Two Arabs convicted of beating a rabbi and a yeshiva director in an anti-Semitic attack will not spend any time in jail, but instead have been handed community service sentences of less than one year.

The unnamed men, both in their 30s, set upon Rabbi Eliyahu Mali who runs the Shirat Moshe Hesder Yeshiva in Jaffa, and yeshiva director Moshe Schendowich, as the pair were visiting a property the yeshiva planned on purchasing. A group of Arabs surrounded the two Jewish men, initially harassing them, and ordering them to leave. When they pulled out their phones to film the incident, several of the Arab assailants set upon them violently, punching and kicking the two.

Schendowich was hospitalized following the attack. Mali, who is in his 60s, was kicked to the ground but did not sustain injuries that required hospitalization.

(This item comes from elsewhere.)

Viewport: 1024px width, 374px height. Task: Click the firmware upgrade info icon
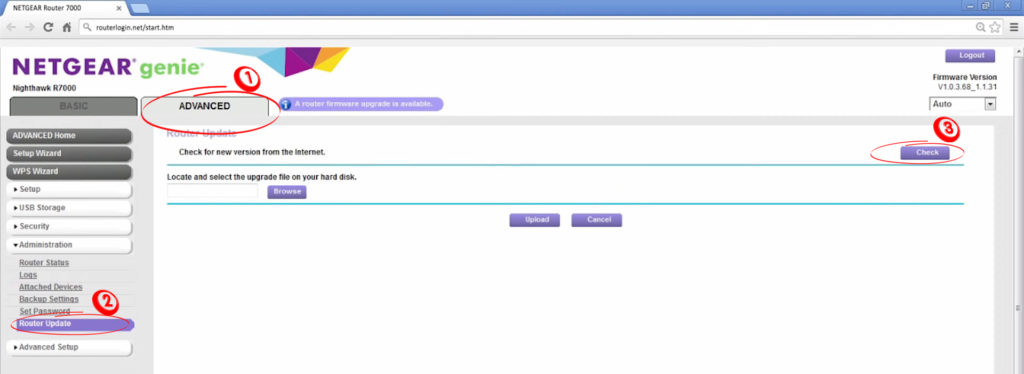point(285,104)
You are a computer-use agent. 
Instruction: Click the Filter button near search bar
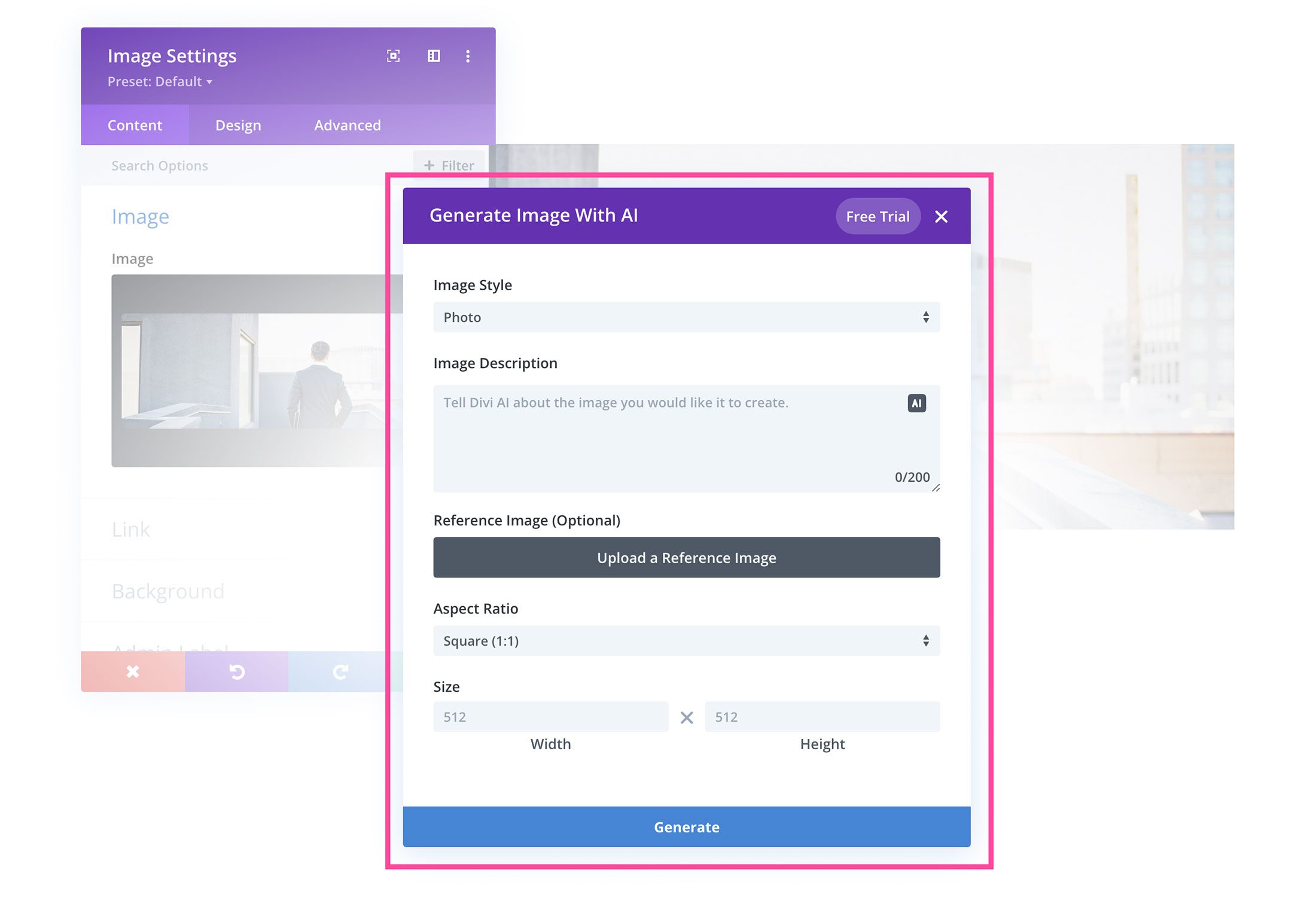pos(448,164)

“The State of Israel is not a shtetl in which Jews can be harmed,” Israel’s current Prime Minister Naftali Bennett tweeted at the time, then in his former role as leader of opposition party Yamina.

“The severe and overt violence against Rabbi Eliyahu Mali, the head of the hesder yeshiva in Jaffa, is a… national disgrace.” He added: “We are witnessing a series of attacks by Arab assailants against Torah-observant Jews, which are deliberate and anti-Semitic.”

Jerusalem Affairs Minister Rafi Peretz described the incident at the time as “chilling.”

However, despite calls for justice from the highest levels, on Monday, Tel Aviv’s Magistrates Court witnessed the prosecution do a deal with the attackers whereby they will receive community service sentences in return for a guilty plea. Under the deal, one of the defendants will serve nine months of community service, while the other will serve five months.

The case comes a day after Bennett vowed to crack down on crime in Israel’s Arab sector. On Sunday, Bennett chaired a meeting of the inter-ministerial working team on fighting crime and violence in the Arab sector, headed by the Deputy Public Security Minister, former Israel Police major general Yoav Segalovitz.

“A state within a state has developed here over the years,” Bennett said in a statement following the meeting, adding: “I think that we are all now aware of this. Dealing with this magnitude will not take a day or two but we are on it. We are taking action and will continue to do so.”

He added: “I expect the Arab public to cooperate fully in the war against crime and violence in the Arab sector.”